Begin at the line below that has "Zateplení a výměna" and stop after the line that has "POZEMNÍ STAVBY (35, 962)". Please restate only those lines, word for word.
[[ Information shown open ]]
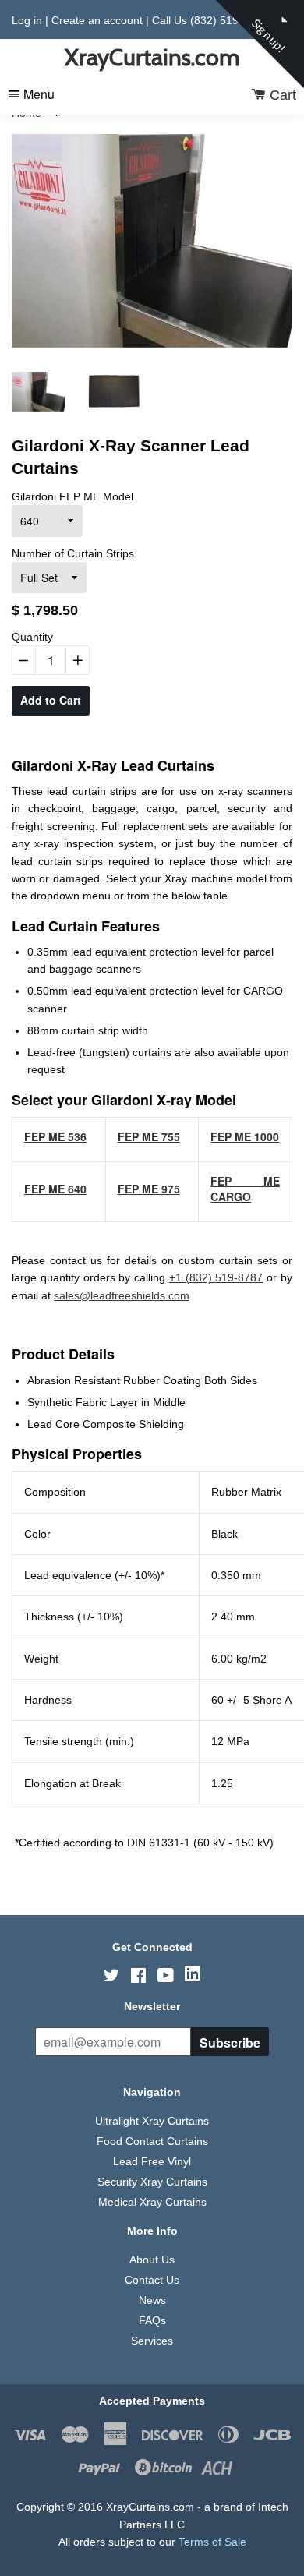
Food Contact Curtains (152, 2141)
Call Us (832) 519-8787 (209, 20)
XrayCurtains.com (152, 57)
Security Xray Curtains (152, 2181)
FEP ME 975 (149, 1188)
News (152, 2300)
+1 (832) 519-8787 (216, 1277)
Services (152, 2340)
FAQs (152, 2320)
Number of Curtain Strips (73, 553)
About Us (152, 2259)
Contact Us (152, 2280)
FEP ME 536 (55, 1136)
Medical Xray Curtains (152, 2202)
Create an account (97, 20)
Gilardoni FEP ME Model (72, 496)
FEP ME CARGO (245, 1188)
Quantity (32, 637)
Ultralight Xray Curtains (152, 2121)
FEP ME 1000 (244, 1136)
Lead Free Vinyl (152, 2161)
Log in (27, 20)
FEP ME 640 (55, 1188)
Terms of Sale (212, 2541)
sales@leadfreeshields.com (121, 1295)
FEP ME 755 (149, 1136)
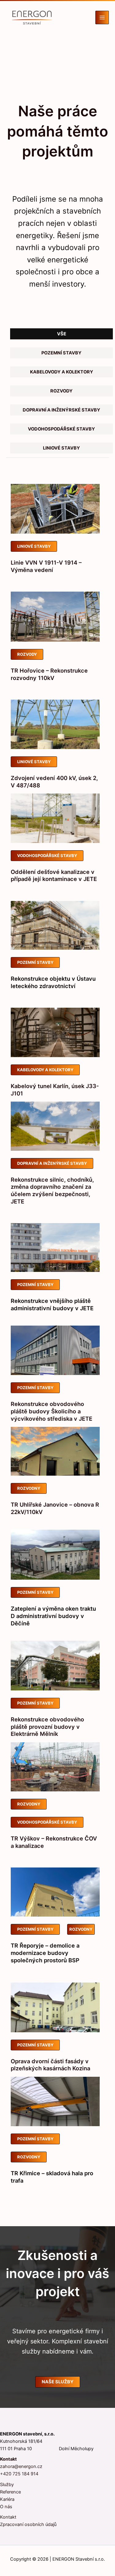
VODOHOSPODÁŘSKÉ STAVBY (47, 855)
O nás (6, 2506)
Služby (7, 2484)
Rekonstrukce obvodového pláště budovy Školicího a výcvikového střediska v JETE (51, 1411)
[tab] (61, 333)
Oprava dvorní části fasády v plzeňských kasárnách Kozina (50, 2065)
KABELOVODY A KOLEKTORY (45, 1069)
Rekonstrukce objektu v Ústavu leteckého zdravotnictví (53, 982)
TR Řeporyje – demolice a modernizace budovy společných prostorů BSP (45, 1952)
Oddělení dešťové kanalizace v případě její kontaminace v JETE (54, 875)
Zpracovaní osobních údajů (28, 2524)
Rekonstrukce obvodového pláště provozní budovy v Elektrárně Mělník (47, 1726)
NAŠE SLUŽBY (58, 2382)
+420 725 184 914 (19, 2474)
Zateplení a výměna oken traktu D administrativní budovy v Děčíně (53, 1615)
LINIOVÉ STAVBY (34, 546)
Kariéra (7, 2499)
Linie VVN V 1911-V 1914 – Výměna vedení (46, 566)
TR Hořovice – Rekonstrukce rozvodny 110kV (49, 674)
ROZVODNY (28, 1488)
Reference (10, 2492)
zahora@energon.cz (21, 2466)
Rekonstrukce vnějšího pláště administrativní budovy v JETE (52, 1304)
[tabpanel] (55, 1348)
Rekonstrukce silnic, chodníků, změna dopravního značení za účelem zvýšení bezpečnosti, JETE (52, 1190)
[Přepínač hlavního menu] (102, 17)
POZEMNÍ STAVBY (35, 962)
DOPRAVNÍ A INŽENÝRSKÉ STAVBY (52, 1163)
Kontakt (8, 2517)
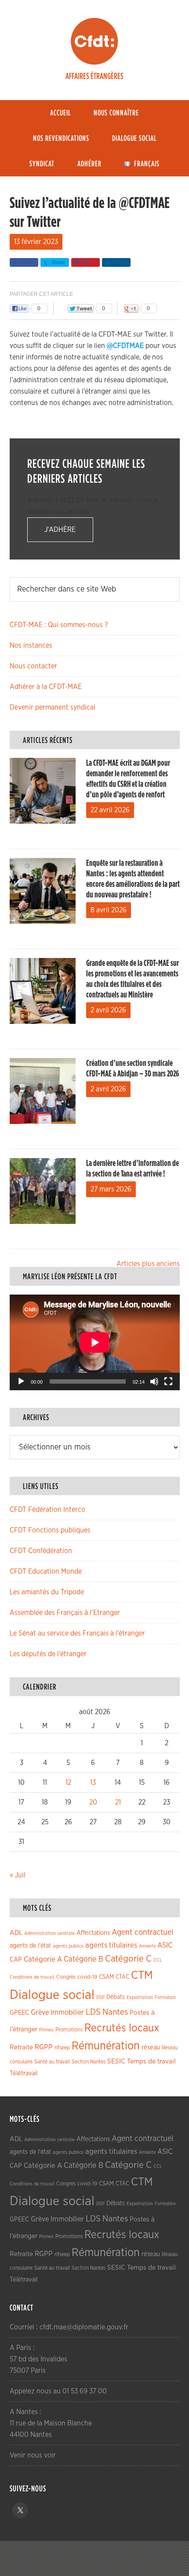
[[ Information shown closed ]]
* _Exercise solution_
Zateplení a výměna oken traktu D administrativní budovy v Děčíně (53, 1615)
LINIOVÉ STAVBY (34, 546)
Kariéra (7, 2499)
Linie VVN V 1911-V 1914 – Výměna vedení (46, 566)
TR Hořovice – Rekonstrukce rozvodny 110kV (49, 674)
ROZVODNY (28, 1488)
Reference (10, 2492)
zahora@energon.cz (21, 2466)
Rekonstrukce vnějšího pláště administrativní budovy v JETE (52, 1304)
[tabpanel] (55, 1348)
Rekonstrukce silnic, chodníků, změna dopravního značení za účelem zvýšení bezpečnosti, JETE (52, 1190)
[Přepínač hlavního menu] (102, 17)
POZEMNÍ STAVBY (35, 962)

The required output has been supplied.